We need to enable Cloud SQL API and Cloud Storage API before we start. Find these in API library and make sure they’re enabled

2. Create Cloud Storage bucket

We can create it either using the Cloud console or the cloud shell. After create the bucket, go to Cloud shell. Clone the repository and copy the file to your bucket.

git clone https://github.com/GaryYiu/gcp-resource.git
cd gcp-resource/cloud_sql_demo
gsutil cp * gs://BUCKET_NAME

3. Setup Cloud SQL instance

Now we already have our sql dump and data in the bucket, we can create our Cloud SQL instance. Fill in the instance ID and the password for the instance, we will need these to connect to the database. For this practice, we only need a single zone database as we are not going to access the database from multiple zones. Single CPU with 3.75 GB RAM plus 10GB of SSD storage is sufficient.

4. Create database

After the Cloud SQL instance is created, go to ‘Database’ tab and click create database.

Give the database a name, e.g. housing_density. Leave the rest as default, then create the database

5. Import SQL dump and data

Back to instance overview, access ‘Import’ in instance overview. From there we will import the SQL dump first. Browse to the bucket that contains the sql dump and select the sql file. For destination select the database we just created.

After importing the SQL dump file, we repeat the same step for the data file, but this time select CSV for file format. For table name, we need to fill in the table name that our SQL dump created, in this case, it should be housing_density as well.

6. Access the SQL database from Cloud shell

Now we can use Cloud shell to access our database and check if the data are loaded successfully in the database.

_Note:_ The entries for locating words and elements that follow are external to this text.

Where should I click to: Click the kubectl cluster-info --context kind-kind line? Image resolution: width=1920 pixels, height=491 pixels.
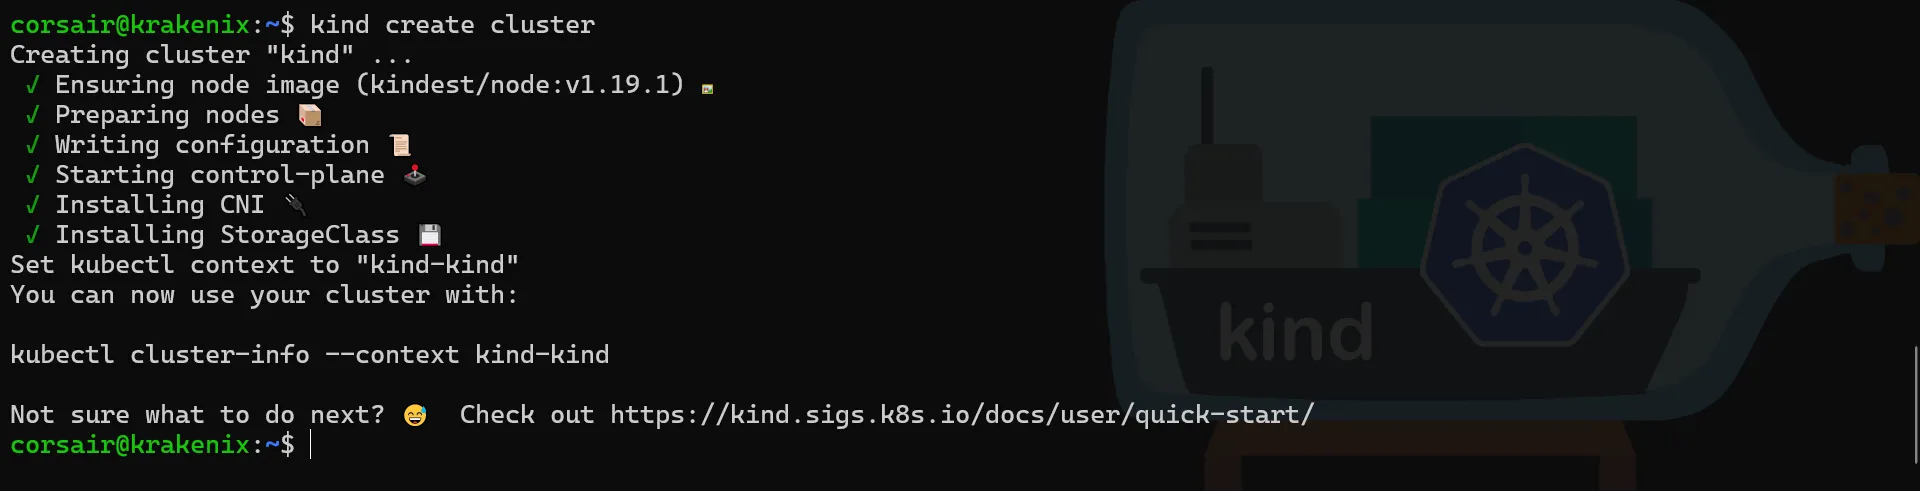coord(310,355)
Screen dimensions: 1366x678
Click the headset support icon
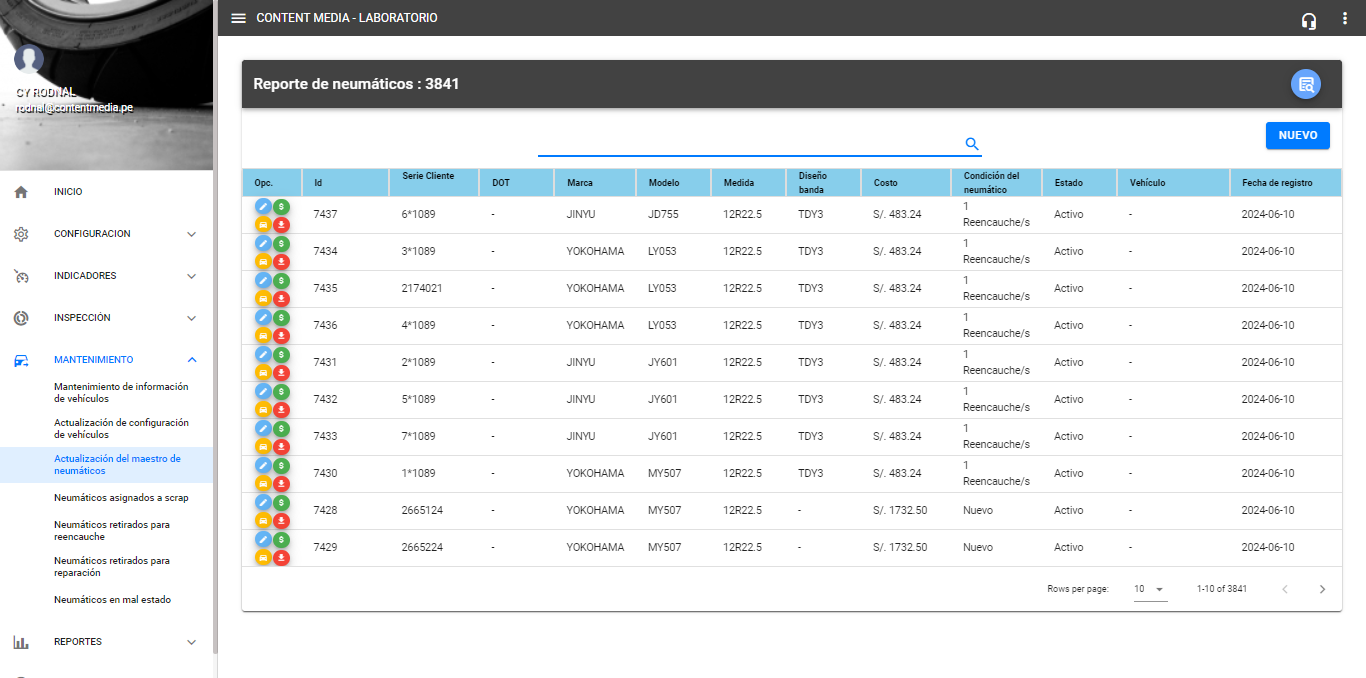[1309, 20]
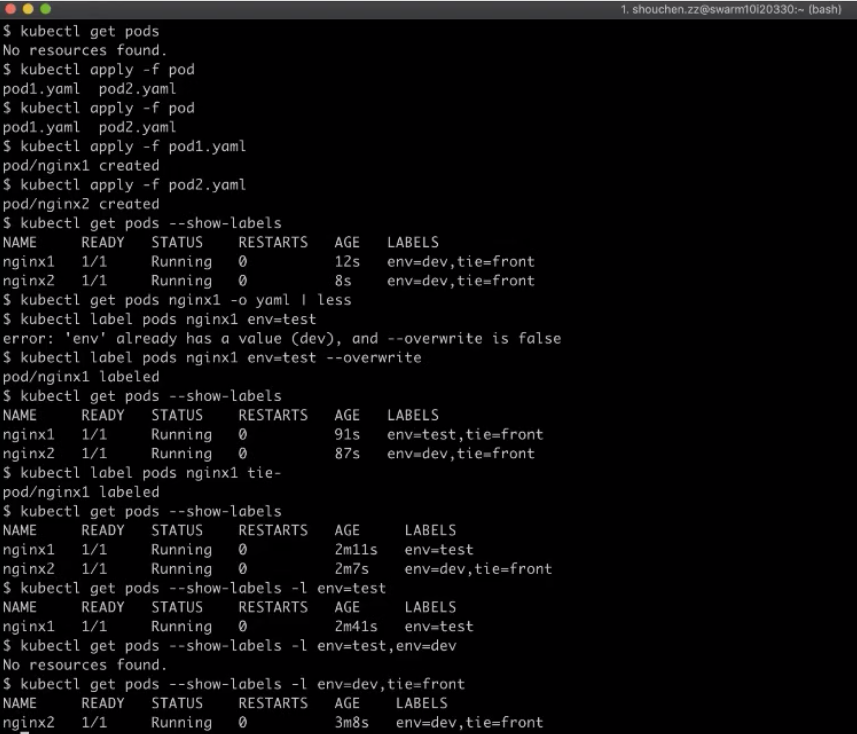
Task: Close the terminal window with red button
Action: (x=11, y=8)
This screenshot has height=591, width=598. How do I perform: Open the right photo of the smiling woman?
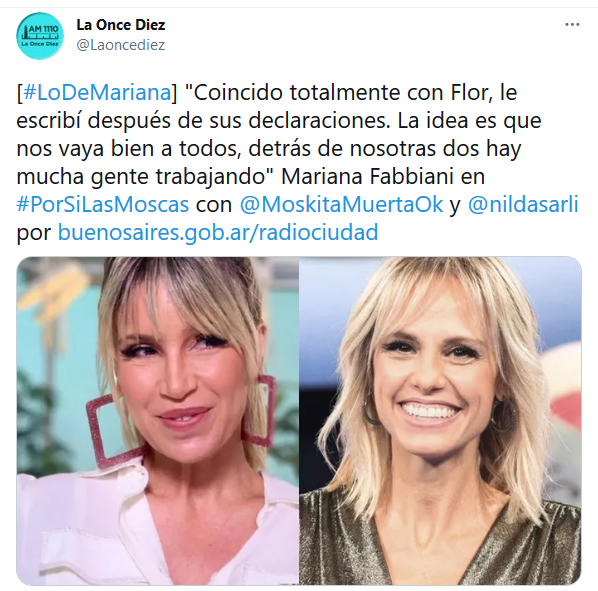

gcloud sql connect house-db --user=root

Several tasks will be done automatically including whitelisting IP for incoming access. Enter your root user password when prompt. After connected successfully, change database in use to housing density.

use housing_density

Let’s try to select 20 distinct borough name from the table.

SELECT DISTINCT name FROM housing_density LIMIT 20;

Next, let’s find our the borough with predicted population greater than 300,000 in 2022.

SELECT year, name, population FROM housing_density WHERE year = 2022 AND population > 300000;

Looks like the data are loaded into the database alright. We finished our mini lift and shift operation to Cloud SQL.

Let’s wrap up by terminating our database instances and removing our bucket to avoid unwanted cost.